James Dignan, 30 August 1999
The centres of the stars forming the long limb of the cross shall be on a vertical line on the fly, midway between the Union Jack and the outer edge of the fly, and equidistant from its upper and lower edges; and the distance apart of the centres of the stars shall be equal to thirty-six sixtieths the hoist of the ensign.

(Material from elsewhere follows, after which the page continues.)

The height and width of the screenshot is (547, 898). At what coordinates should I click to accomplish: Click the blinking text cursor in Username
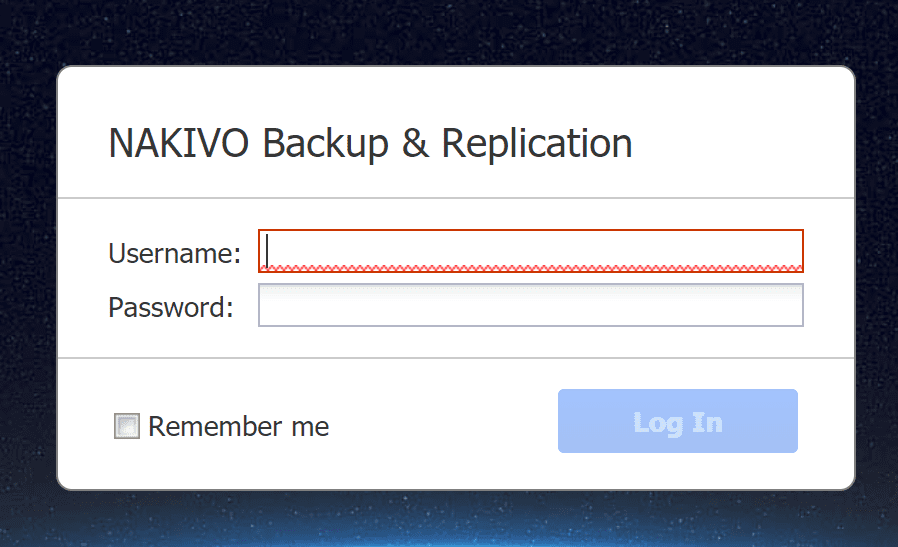(268, 249)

The centres of the stars forming the short limb of the cross shall be on a line intersecting the vertical limb at an angle of 82 therewith, and rising from near the lower fly corner of the Union Jack towards the upper fly corner of the ensign, its point of intersection with the vertical line being distant from the centre of the uppermost star of the cross twelve-sixtieths of the hoist of the ensign. The distance of the centre of the star nearest the outer edge of the fly from the point of intersection shall be equal to twelve-sixtieths of the hoist of the ensign, and the distance of the centre of the star nearest the Union Jack from the point of intersection shall be equal to fourteen-sixtieths of the hoist of the ensign.
The star nearest the fly edge of the ensign shall measure five-sixtieths, the star at the top of the cross and that nearest to the Union Jack shall each measure six-sixtieths, and the star at the bottom of the cross shall measure seven-sixtieths of the hoist of the ensign across their respective red points, and the width of the white borders to the several stars shall in all cases be equal to one one-hundred-and-twentieth of the hoist of the ensign.

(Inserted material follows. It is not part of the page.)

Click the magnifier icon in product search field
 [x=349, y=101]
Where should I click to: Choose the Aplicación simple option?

Dylan Crawfoot, 24 August 1999, quoting from New Zealand’s Government flag page
In ‘The New Zealand Ensign’, produced by the Historical Publications Branch
of the Department of Internal Affairs, 1965, W.A.Glue wrote, “Twelve preferred
the flag already used by the Church Missionary Society at the Bay of Islands”
and then added this footnote:
“Some writers have claimed that the four stars represented the Southern Cross. James Laurenson, an industrious and painstaking researcher, does not accept this: ‘A lot has been written that out early New Zealand flag had the Southern Cross Stars. That is wrong. They were the stars of England, heraldic and religious stars, and each point has a deep meaning.’ Letter dated 25 July 1940 (rough copy – punctuation has been added).”
David Prothero, 18 October 2012
Traditionally the New Zealand flag was specified as "Navy Blue" and
this would correspond to PMS 281 or PMS 282. However, I note that the French Pavillons Album states the shade of blue to be PMS 287 - a lighter shade than
PMS 280. My personal observations have been that normally, a well produced New
Zealand flag has the same shade of blue colour as an Australian flag, or if
there is a difference the New Zealand blue is typically darker than the
The 1989 edition of BR20 "Flags of all Nations" Change 5 defined "Navy Blue" as PMS 282C and "Royal Blue" as PMS 280C. I note that Graham Bartram's "British Flags and Emblems" defines the Union Jack blue as PMS280.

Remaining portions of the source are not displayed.